**WORK TO COMPLETE:**
Down to the last character, transcribe every record.

════════════════════

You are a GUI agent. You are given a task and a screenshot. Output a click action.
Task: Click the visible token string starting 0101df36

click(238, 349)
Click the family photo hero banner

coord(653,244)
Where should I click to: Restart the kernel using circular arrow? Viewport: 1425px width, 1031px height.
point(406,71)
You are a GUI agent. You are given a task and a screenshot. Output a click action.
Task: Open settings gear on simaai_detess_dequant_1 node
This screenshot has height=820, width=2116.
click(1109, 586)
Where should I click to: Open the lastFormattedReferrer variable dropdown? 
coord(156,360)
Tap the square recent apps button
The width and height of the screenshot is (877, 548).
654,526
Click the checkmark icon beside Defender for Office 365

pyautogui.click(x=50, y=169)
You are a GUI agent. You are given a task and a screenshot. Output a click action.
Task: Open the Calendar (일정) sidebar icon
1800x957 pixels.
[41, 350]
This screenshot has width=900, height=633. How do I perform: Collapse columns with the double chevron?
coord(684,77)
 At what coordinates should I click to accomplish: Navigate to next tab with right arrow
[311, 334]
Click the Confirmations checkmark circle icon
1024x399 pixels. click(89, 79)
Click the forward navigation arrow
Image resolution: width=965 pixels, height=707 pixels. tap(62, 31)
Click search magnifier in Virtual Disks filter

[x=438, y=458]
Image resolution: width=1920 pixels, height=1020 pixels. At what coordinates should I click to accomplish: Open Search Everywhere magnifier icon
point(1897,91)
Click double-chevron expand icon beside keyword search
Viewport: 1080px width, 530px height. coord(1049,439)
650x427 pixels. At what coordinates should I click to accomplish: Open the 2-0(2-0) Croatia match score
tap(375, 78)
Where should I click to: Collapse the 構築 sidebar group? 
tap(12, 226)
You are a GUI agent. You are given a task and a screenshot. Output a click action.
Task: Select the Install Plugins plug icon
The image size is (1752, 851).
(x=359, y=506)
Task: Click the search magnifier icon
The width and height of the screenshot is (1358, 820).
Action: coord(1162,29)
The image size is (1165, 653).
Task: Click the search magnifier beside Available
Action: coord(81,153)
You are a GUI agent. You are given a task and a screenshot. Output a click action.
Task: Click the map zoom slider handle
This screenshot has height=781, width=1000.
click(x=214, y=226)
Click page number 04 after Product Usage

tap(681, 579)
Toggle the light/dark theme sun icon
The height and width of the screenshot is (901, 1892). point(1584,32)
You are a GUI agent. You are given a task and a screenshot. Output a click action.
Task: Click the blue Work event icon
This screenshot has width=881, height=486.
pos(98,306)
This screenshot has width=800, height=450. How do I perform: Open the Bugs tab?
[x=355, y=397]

════════════════════

**RESULT OF THIS TASK:**
You are a GUI agent. You are given a task and a screenshot. Output a click action.
Task: Click the visible token string starting 0101df36

click(238, 349)
Click the family photo hero banner

coord(653,244)
Where should I click to: Restart the kernel using circular arrow? Viewport: 1425px width, 1031px height.
point(406,71)
You are a GUI agent. You are given a task and a screenshot. Output a click action.
Task: Open settings gear on simaai_detess_dequant_1 node
This screenshot has height=820, width=2116.
click(1109, 586)
Where should I click to: Open the lastFormattedReferrer variable dropdown? 
coord(156,360)
Tap the square recent apps button
The width and height of the screenshot is (877, 548).
654,526
Click the checkmark icon beside Defender for Office 365

pyautogui.click(x=50, y=169)
You are a GUI agent. You are given a task and a screenshot. Output a click action.
Task: Open the Calendar (일정) sidebar icon
1800x957 pixels.
[41, 350]
This screenshot has width=900, height=633. How do I perform: Collapse columns with the double chevron?
coord(684,77)
 At what coordinates should I click to accomplish: Navigate to next tab with right arrow
[311, 334]
Click the Confirmations checkmark circle icon
1024x399 pixels. click(89, 79)
Click the forward navigation arrow
Image resolution: width=965 pixels, height=707 pixels. tap(62, 31)
Click search magnifier in Virtual Disks filter

[x=438, y=458]
Image resolution: width=1920 pixels, height=1020 pixels. At what coordinates should I click to accomplish: Open Search Everywhere magnifier icon
point(1897,91)
Click double-chevron expand icon beside keyword search
Viewport: 1080px width, 530px height. coord(1049,439)
650x427 pixels. At what coordinates should I click to accomplish: Open the 2-0(2-0) Croatia match score
tap(375, 78)
Where should I click to: Collapse the 構築 sidebar group? 
tap(12, 226)
You are a GUI agent. You are given a task and a screenshot. Output a click action.
Task: Select the Install Plugins plug icon
The image size is (1752, 851).
(x=359, y=506)
Task: Click the search magnifier icon
The width and height of the screenshot is (1358, 820).
Action: coord(1162,29)
The image size is (1165, 653).
Task: Click the search magnifier beside Available
Action: coord(81,153)
You are a GUI agent. You are given a task and a screenshot. Output a click action.
Task: Click the map zoom slider handle
This screenshot has height=781, width=1000.
click(x=214, y=226)
Click page number 04 after Product Usage

tap(681, 579)
Toggle the light/dark theme sun icon
The height and width of the screenshot is (901, 1892). point(1584,32)
You are a GUI agent. You are given a task and a screenshot. Output a click action.
Task: Click the blue Work event icon
This screenshot has width=881, height=486.
pos(98,306)
This screenshot has width=800, height=450. How do I perform: Open the Bugs tab?
[x=355, y=397]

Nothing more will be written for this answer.